= Chloe Gartner =

American novelist

Chloe Maria Gartner Trimble (21 March 1916 – 6 August 2003) was an American historical novelist who wrote under the name Chloe Gartner.

Born Chloe Maria Gartner in Troy, Kansas, where she spent her early childhood, Gartner was also raised in Texas, in El Monte, California, and in Lincoln, Nebraska, then as a young adult resided with her mother and stepfather in Grand Junction, Colorado, where she attended Mesa College. Relocating to the Bay Area originally to study at UC Berkeley, Gartner subsequently took writing courses at the College of Marin prior to a long-time tenure at the San Francisco Chronicle and was for a time married to Chronicle reporter Peter Trimble whom she met through her original Chronicle position of librarian, while Trimble was working his original Chronicle position of copy boy: the couple, who lived in San Francisco, became the parents of a daughter: Kristine Gartner Trimble Cameron, in 1947. From 1956 to 1961 Gartner worked as assistant to Chronicle columnist Stanton Delaplane: by this time she was divorced and living with her daughter in Kentfield, California.

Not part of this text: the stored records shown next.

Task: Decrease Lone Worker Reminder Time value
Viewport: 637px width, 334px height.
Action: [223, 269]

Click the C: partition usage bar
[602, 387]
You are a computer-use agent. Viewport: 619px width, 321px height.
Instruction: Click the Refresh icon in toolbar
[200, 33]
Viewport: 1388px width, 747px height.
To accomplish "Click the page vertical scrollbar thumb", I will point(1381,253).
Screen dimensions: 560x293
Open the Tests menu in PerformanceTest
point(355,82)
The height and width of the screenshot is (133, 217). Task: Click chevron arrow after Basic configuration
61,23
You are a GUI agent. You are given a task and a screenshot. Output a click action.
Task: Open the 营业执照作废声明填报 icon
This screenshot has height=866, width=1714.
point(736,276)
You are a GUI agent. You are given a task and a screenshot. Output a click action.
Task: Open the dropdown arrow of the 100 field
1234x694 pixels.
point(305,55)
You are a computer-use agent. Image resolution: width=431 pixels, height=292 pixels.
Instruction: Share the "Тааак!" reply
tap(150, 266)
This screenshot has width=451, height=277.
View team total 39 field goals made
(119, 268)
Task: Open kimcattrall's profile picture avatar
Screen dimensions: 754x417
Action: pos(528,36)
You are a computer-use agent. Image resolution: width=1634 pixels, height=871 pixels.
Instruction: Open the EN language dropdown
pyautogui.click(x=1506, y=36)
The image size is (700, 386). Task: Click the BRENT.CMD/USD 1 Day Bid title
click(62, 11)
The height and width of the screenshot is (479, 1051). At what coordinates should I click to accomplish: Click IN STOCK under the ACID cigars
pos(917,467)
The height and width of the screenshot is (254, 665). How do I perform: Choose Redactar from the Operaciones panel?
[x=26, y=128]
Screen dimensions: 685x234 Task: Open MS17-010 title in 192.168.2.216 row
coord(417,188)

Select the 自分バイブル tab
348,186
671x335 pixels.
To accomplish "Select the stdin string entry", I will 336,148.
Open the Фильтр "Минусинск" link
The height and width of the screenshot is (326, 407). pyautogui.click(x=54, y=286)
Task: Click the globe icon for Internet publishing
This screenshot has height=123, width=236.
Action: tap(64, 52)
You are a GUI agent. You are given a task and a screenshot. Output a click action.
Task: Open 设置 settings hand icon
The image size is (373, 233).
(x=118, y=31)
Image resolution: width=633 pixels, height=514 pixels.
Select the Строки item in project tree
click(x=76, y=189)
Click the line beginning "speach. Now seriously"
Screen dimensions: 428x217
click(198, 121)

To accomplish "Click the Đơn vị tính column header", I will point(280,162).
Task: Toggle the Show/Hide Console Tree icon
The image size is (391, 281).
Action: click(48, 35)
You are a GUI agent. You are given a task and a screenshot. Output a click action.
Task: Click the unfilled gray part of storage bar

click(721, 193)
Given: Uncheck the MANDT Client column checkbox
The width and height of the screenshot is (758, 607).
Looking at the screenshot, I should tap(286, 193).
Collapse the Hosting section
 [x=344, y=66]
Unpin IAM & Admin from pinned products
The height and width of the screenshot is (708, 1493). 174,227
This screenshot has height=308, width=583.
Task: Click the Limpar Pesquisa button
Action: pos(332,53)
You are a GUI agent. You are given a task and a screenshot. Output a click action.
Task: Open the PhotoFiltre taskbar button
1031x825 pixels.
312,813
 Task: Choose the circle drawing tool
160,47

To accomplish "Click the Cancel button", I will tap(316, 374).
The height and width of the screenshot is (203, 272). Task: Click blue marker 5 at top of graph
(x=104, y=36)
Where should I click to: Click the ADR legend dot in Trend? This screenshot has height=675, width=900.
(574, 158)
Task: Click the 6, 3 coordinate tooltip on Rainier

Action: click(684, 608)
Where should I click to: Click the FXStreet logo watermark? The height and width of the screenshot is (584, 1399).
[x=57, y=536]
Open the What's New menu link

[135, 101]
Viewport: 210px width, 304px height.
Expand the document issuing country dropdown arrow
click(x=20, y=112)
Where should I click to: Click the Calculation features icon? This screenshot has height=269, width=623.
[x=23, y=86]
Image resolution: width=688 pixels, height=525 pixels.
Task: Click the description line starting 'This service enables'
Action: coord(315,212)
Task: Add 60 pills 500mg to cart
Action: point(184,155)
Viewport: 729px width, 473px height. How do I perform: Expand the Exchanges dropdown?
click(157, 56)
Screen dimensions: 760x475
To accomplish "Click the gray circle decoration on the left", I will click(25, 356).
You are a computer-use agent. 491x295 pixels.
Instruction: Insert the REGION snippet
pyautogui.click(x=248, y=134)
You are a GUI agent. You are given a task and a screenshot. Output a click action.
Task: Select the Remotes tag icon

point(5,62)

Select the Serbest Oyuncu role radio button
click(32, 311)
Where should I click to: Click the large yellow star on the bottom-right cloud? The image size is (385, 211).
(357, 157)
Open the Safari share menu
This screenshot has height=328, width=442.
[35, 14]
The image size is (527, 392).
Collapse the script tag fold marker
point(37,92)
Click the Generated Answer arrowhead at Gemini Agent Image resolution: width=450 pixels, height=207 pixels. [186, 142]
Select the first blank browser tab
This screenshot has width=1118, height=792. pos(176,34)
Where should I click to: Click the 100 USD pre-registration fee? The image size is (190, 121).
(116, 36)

In 1937, while residing in Grand Junction, Gartner had a play entitled Obscure Destination published, and in 1938 she had published a one-act play: Perchance to Dream (published by Samuel French), and also the first two of her few evident short stories: "Giuseppe Goes Home" and "Prelude to Exile" which appeared in respectively the University of Nebraska quarterly journal Prairie Schooner and the Montana State University quarterly journal Frontier and Midland. However Gartner evidently only began to write in earnest in the mid-1950s when a sudden interest in the First Crusade resulted in the 1960 publication of Gartner's first novel: The Infidels, written over two years subsequent to a three-year period of research. Gartner subsequently had several novels with historical backgrounds published, as listed below:

- The Infidels (1960)
- Drums of Khartoum (1967)

- The Woman from the Glen (1973)
- Mistress of the Highlands
 aka Highland Mistress (1976)

- Anne Bonny (1977)
- Daughter of the Desert (1978)

- The Image & the Dream (1980)
- Still Falls the Rain (1986)

- Greenleaf (1987)
- Lower than the Angels (1989)

In her later years Gartner resided with her daughter's family in Templeton, California.